> _Task description_
Reproduce the material from the line with "Find the location of a" up to and including the line with "value-label: 2类/项 is", character for character.

> _Information supplied_
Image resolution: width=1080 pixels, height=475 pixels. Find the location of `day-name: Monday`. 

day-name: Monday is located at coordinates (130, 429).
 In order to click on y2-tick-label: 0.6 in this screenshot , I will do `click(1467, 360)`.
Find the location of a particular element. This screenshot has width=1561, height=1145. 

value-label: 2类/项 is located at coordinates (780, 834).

==

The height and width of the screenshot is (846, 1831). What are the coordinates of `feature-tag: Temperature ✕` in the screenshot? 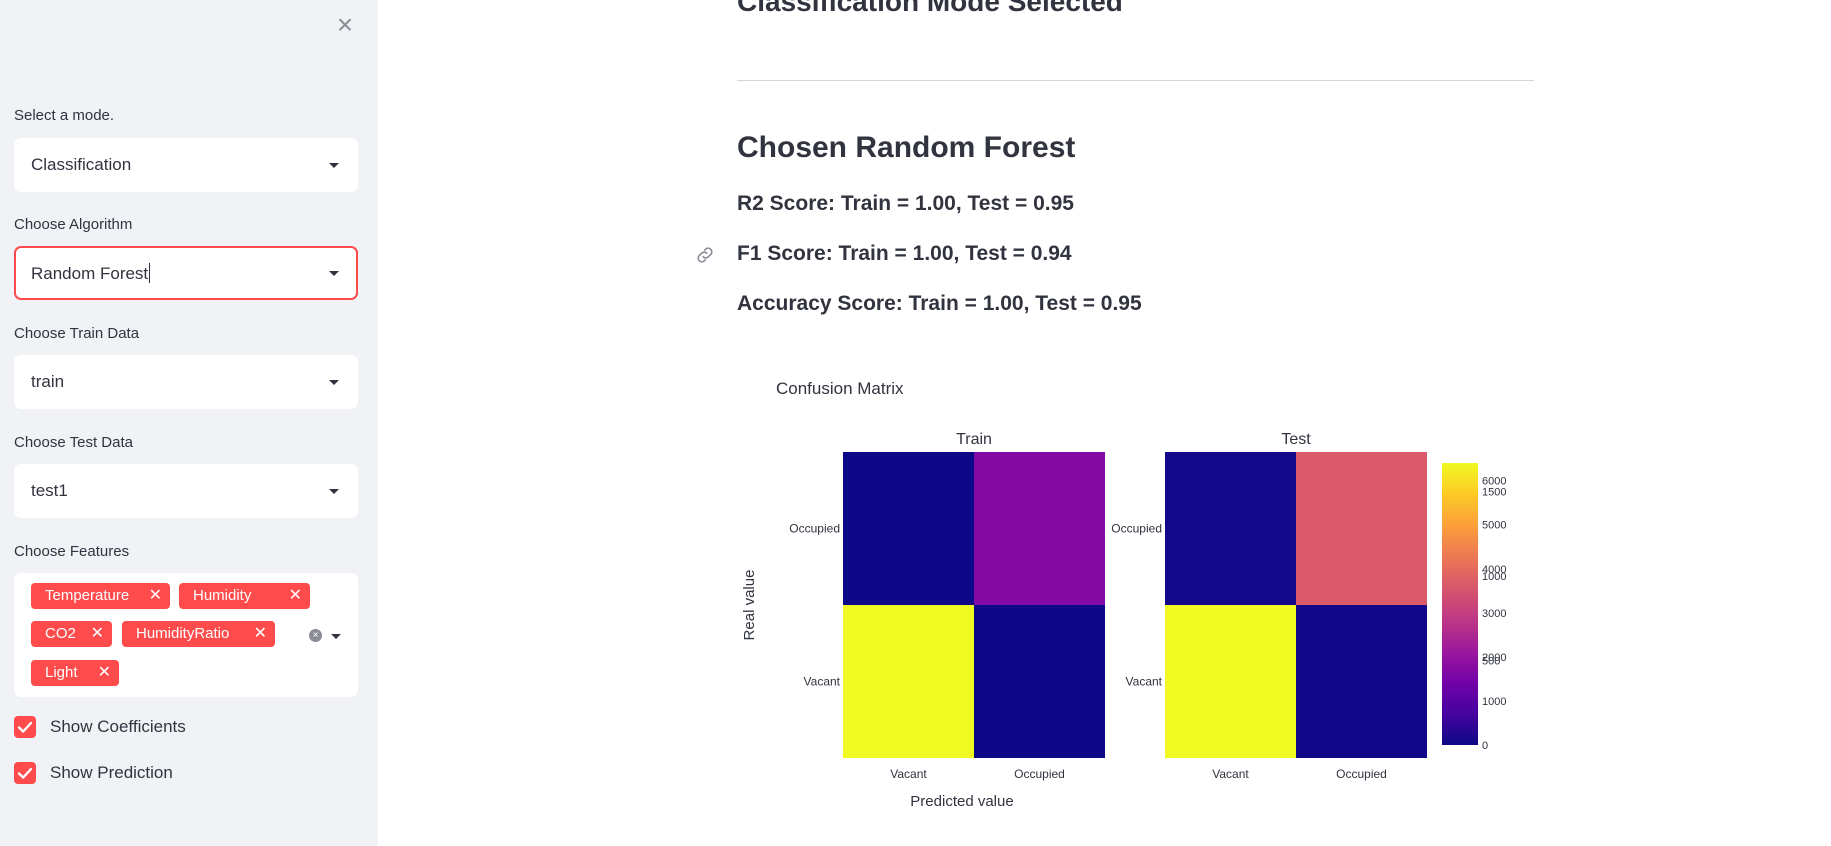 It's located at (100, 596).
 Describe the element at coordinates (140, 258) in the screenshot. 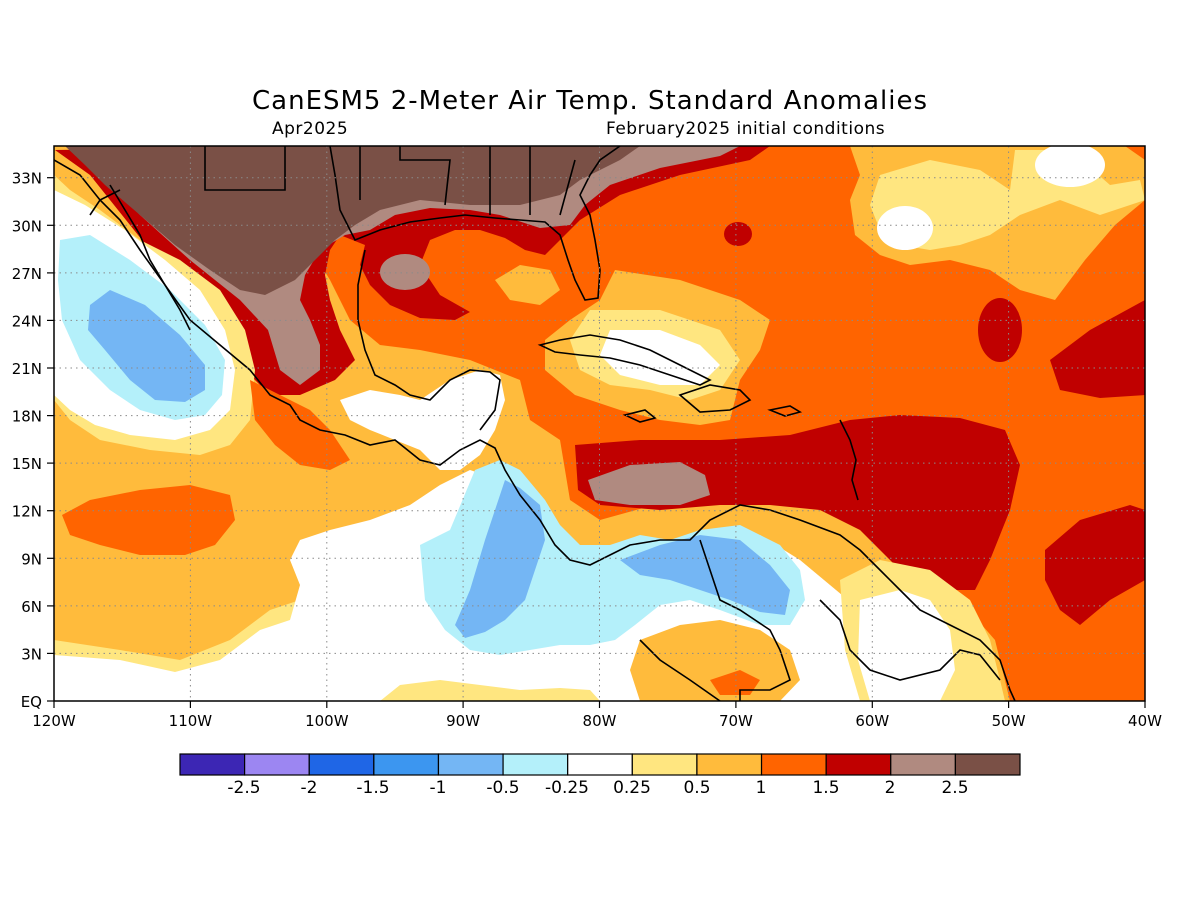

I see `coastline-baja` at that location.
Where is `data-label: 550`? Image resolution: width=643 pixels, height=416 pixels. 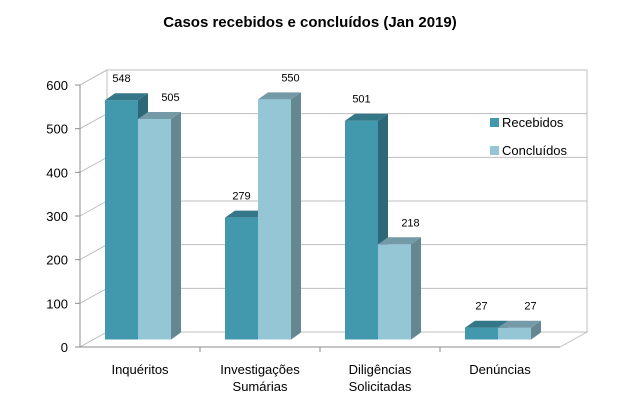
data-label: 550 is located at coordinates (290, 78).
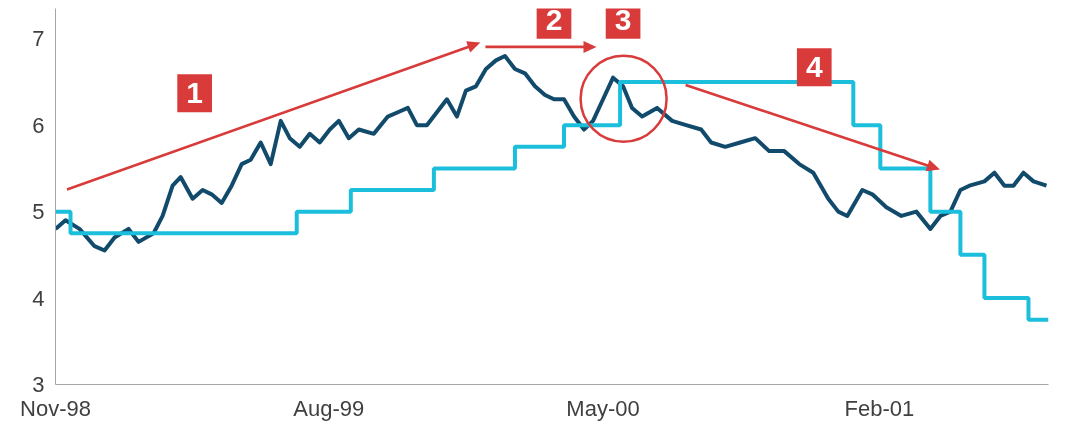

> _Output of the task_
Find the location of a particular element. This screenshot has width=1561, height=1145. 

value-label: 2类/项 is located at coordinates (780, 834).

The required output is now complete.